To make a prediction, add the following line:

predictions = model.predict(Some_Input_Here)

pandas

pandas is an open source Python library, known for its high performance; it was developed by Wes McKinney. It quickly manipulates data. That is why it is widely used in many fields in academia and commercial activities. Like the previous packages, it is supported by many operating systems.

To install it on an Ubuntu machine, type the following command:

sudo apt-get install python-pandas

Basically, it manipulates three major data structures - data frames, series, and panels:

>> import pandas as pd
>>>import numpy as np
data = np.array(['p','a','c','k',’t’])
SR = pd.Series(data)
print SR

I resumed all of the previous lines in this screenshot:

Matplotlib

As you know, visualization plays a huge role in gaining insights from data, and is also very important in machine learning. Matplotlib is a visualization library used for plotting by data scientists. You can get a clearer understanding by visiting its official website at https://matplotlib.org:

To install it on an Ubuntu machine, use the following command:

sudo apt-get install python3-matplotlib

To import the required packages, use import:

import matplotlib.pyplot as plt
import numpy as np

Use this example to prepare the data:

x = np.linspace(0, 20, 50)

To plot it, add this line:

plt.plot(x, x, label='linear')

To add a legend, use the following:

plt.legend()

Now, let's show the plot:

plt.show()

Voila! This is our plot:

scikit-learn

I highly recommend this amazing Python library. scikit-learn is fully loaded, with various capabilities, including machine learning features.

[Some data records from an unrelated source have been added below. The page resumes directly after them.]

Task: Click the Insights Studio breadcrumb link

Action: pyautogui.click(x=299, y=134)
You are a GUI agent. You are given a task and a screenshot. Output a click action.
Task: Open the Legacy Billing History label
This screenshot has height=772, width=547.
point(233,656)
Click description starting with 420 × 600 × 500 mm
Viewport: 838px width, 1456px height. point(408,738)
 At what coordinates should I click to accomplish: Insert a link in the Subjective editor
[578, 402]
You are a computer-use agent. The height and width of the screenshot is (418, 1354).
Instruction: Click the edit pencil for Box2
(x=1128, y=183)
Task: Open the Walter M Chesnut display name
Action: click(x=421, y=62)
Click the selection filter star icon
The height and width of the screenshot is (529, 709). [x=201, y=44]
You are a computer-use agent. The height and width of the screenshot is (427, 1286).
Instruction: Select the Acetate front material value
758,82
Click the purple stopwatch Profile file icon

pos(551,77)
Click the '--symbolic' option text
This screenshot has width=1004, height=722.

The official website of scikit-learn is http://scikit-learn.org/. To download it, use PIP, as previously discussed:

pip install -U scikit-learn

NLTK

Natural language processing is one of the most used applications in machine learning projects. NLTK is a Python package that helps developers and data scientists manage and manipulate large quantities of text. NLTK can be installed by using the following command:

pip install -U nltk

Now, import nltk:

>>> import nltk

Install nltk packages with:

> nltk.download()

You can install all of the packages:

If you are using a command-line environment, you just need to follow the steps:

If you hit all, you will download all of the packages:

Theano

Optimization and speed are two key factors to building a machine learning model. Theano is a Python package that optimizes implementations and gives you the ability to take advantage of the GPU. To install it, use the following command:

 pip install theano

To import all Theano modules, type:

>>> from theano import *

Here, we imported a sub-package called tensor:

>>> import theano.tensor as T

Let's suppose that we want to add two numbers:

>>> from theano import function
>>> a = T.dscalar('a')
>>> b = T.dscalar('b')
>>> c = a + b
>>> f = function([a, b], c)

The following are the full steps:

By now, we have acquired the fundamental skills to install and use the most common Python libraries used in machine learning projects. I assume that you have already installed all of the previous packages on your machine. In the subsequent chapters, we are going to use most of these packages to build fully working information security machine learning projects.